━━ LISTED RECORDS ━━
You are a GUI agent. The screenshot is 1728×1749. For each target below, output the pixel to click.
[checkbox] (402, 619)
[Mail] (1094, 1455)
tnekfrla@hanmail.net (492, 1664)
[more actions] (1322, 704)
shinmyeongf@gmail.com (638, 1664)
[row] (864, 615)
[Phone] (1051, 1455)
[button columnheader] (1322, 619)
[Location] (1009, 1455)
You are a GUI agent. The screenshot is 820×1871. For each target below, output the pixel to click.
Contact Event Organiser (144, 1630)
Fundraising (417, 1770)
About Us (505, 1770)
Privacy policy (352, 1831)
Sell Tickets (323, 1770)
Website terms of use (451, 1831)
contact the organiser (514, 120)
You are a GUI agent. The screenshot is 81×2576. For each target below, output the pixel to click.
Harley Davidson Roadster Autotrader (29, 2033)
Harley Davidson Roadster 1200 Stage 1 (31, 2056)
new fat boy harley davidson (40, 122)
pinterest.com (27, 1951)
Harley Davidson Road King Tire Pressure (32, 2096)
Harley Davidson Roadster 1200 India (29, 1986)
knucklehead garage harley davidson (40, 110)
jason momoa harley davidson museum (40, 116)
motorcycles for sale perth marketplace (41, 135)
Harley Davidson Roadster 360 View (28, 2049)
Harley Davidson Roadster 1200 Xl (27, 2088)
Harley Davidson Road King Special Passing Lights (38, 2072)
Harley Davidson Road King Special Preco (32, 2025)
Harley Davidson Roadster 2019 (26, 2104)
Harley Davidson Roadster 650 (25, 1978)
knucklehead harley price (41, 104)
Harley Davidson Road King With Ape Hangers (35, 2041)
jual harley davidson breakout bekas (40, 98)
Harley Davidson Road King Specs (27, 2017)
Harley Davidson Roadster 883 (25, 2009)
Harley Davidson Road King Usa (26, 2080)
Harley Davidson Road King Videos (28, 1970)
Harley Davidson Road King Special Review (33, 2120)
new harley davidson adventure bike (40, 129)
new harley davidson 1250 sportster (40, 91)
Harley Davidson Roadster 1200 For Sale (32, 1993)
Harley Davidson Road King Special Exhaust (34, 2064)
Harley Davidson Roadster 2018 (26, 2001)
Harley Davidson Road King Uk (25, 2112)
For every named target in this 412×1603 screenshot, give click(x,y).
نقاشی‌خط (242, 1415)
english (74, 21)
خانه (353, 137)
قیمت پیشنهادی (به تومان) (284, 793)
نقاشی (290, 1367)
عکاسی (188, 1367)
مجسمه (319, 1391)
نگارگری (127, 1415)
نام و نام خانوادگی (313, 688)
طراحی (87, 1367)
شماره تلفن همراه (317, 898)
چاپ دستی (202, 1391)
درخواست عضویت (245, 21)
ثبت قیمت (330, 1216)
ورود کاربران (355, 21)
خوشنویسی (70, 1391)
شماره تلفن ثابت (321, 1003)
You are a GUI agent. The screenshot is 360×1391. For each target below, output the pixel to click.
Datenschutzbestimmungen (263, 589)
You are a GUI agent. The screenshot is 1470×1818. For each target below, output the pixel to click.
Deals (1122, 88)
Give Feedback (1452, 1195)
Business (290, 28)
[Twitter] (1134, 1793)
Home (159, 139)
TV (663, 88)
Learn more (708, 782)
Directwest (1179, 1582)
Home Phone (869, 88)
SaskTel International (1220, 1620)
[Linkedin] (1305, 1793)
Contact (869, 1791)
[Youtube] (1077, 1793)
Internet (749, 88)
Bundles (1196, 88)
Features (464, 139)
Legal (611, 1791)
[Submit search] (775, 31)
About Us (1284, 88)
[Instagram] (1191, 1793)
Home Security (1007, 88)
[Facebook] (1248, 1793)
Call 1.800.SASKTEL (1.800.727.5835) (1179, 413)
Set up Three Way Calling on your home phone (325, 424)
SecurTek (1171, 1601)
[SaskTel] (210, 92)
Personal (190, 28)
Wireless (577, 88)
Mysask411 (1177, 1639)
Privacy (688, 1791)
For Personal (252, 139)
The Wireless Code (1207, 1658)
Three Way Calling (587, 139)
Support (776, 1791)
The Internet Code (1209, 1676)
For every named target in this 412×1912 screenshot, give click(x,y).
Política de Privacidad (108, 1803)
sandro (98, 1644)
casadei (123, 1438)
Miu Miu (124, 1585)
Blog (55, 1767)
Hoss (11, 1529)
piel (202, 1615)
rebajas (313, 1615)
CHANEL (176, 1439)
━━━
### REQUIREMENT
Your answer must consist solely of the lines above between the line holding "شماره تلفن ثابت (321, 1003)" and the line holding "The Internet Code (1209, 1676)", inclusive, copied exactly.

### REPLY
شماره تلفن ثابت (321, 1003)
You are a GUI agent. The screenshot is 360×1391. For each target below, output the pixel to click.
Datenschutzbestimmungen (263, 589)
You are a GUI agent. The screenshot is 1470×1818. For each target below, output the pixel to click.
Deals (1122, 88)
Give Feedback (1452, 1195)
Business (290, 28)
[Twitter] (1134, 1793)
Home (159, 139)
TV (663, 88)
Learn more (708, 782)
Directwest (1179, 1582)
Home Phone (869, 88)
SaskTel International (1220, 1620)
[Linkedin] (1305, 1793)
Contact (869, 1791)
[Youtube] (1077, 1793)
Internet (749, 88)
Bundles (1196, 88)
Features (464, 139)
Legal (611, 1791)
[Submit search] (775, 31)
About Us (1284, 88)
[Instagram] (1191, 1793)
Home Security (1007, 88)
[Facebook] (1248, 1793)
Call 1.800.SASKTEL (1.800.727.5835) (1179, 413)
Set up Three Way Calling on your home phone (325, 424)
SecurTek (1171, 1601)
[SaskTel] (210, 92)
Personal (190, 28)
Wireless (577, 88)
Mysask411 (1177, 1639)
Privacy (688, 1791)
For Personal (252, 139)
The Wireless Code (1207, 1658)
Three Way Calling (587, 139)
Support (776, 1791)
The Internet Code (1209, 1676)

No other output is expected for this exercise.